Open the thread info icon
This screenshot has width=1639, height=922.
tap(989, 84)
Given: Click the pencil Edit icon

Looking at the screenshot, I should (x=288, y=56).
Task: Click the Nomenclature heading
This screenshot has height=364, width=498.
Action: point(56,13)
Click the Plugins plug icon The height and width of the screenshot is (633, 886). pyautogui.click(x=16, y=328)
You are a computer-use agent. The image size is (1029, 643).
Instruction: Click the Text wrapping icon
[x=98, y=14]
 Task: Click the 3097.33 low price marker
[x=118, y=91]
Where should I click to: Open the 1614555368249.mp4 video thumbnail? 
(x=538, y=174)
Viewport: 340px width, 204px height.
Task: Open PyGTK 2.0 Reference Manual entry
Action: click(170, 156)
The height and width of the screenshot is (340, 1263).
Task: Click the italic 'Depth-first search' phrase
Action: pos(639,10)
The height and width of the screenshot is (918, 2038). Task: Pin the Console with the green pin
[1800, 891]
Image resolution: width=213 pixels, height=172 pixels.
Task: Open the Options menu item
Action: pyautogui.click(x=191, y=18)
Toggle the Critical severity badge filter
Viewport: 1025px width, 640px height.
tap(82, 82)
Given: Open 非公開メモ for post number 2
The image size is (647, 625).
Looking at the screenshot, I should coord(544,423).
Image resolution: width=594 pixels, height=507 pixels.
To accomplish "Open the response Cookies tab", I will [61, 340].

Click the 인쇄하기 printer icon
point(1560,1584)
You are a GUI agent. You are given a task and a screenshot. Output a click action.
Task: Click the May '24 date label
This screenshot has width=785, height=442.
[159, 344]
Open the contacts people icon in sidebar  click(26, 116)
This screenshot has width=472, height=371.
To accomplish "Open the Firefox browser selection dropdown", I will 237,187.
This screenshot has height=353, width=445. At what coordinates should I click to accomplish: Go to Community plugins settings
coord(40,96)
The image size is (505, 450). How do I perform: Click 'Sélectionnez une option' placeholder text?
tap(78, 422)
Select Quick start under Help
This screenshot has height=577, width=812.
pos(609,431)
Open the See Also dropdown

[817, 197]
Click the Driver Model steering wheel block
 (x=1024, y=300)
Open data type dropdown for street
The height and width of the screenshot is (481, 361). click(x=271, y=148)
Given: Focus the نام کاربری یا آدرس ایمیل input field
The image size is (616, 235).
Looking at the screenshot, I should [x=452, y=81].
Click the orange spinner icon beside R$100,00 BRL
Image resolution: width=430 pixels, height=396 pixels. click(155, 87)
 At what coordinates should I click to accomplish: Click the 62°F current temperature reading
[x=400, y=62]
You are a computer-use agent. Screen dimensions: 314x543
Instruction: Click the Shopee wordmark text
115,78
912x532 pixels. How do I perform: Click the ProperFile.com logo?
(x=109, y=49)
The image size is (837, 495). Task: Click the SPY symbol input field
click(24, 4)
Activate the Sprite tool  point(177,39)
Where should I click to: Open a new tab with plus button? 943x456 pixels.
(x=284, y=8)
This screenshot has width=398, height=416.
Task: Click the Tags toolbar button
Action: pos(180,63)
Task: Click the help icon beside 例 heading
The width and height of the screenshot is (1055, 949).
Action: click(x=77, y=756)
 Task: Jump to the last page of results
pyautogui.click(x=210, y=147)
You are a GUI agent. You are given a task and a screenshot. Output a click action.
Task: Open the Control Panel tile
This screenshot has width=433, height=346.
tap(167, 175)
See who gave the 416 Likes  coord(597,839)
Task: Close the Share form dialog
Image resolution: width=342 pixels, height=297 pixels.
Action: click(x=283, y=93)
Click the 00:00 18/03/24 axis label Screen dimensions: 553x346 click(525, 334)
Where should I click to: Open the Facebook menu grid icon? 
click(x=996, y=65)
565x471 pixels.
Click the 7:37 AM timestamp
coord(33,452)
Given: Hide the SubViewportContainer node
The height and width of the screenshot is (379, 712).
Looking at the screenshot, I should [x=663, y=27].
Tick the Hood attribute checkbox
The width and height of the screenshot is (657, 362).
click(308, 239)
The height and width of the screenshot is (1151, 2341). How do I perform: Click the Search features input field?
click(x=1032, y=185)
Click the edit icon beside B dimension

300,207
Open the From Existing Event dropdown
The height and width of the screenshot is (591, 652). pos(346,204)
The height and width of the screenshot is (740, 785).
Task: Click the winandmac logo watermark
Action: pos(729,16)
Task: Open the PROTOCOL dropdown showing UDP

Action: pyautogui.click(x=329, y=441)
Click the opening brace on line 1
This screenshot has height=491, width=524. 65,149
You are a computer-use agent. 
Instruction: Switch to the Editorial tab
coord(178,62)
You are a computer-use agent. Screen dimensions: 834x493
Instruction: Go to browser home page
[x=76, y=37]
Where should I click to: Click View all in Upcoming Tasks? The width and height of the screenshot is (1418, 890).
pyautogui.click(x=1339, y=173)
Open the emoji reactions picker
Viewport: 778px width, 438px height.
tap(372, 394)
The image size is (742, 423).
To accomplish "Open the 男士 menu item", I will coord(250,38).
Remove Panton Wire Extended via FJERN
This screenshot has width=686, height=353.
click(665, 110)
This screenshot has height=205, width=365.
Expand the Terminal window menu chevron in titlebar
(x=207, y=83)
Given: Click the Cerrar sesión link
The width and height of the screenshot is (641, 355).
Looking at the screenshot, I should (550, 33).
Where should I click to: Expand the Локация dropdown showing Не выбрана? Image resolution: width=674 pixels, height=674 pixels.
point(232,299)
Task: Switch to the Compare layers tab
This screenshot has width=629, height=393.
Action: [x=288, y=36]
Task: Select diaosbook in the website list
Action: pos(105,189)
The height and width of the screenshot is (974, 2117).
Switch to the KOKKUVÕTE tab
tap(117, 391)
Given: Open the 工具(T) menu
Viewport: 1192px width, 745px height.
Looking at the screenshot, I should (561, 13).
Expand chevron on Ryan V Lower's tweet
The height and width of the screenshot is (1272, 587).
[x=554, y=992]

[Task details]: Copy out again, unchanged, everything in the material above from the line containing "Remove Panton Wire Extended via FJERN" down to the final line of the material, with both ends included.

[Written solution]:
Remove Panton Wire Extended via FJERN
This screenshot has width=686, height=353.
click(665, 110)
This screenshot has height=205, width=365.
Expand the Terminal window menu chevron in titlebar
(x=207, y=83)
Given: Click the Cerrar sesión link
The width and height of the screenshot is (641, 355).
Looking at the screenshot, I should (550, 33).
Where should I click to: Expand the Локация dropdown showing Не выбрана? Image resolution: width=674 pixels, height=674 pixels.
point(232,299)
Task: Switch to the Compare layers tab
This screenshot has width=629, height=393.
Action: [x=288, y=36]
Task: Select diaosbook in the website list
Action: pos(105,189)
The height and width of the screenshot is (974, 2117).
Switch to the KOKKUVÕTE tab
tap(117, 391)
Given: Open the 工具(T) menu
Viewport: 1192px width, 745px height.
Looking at the screenshot, I should (561, 13).
Expand chevron on Ryan V Lower's tweet
The height and width of the screenshot is (1272, 587).
[x=554, y=992]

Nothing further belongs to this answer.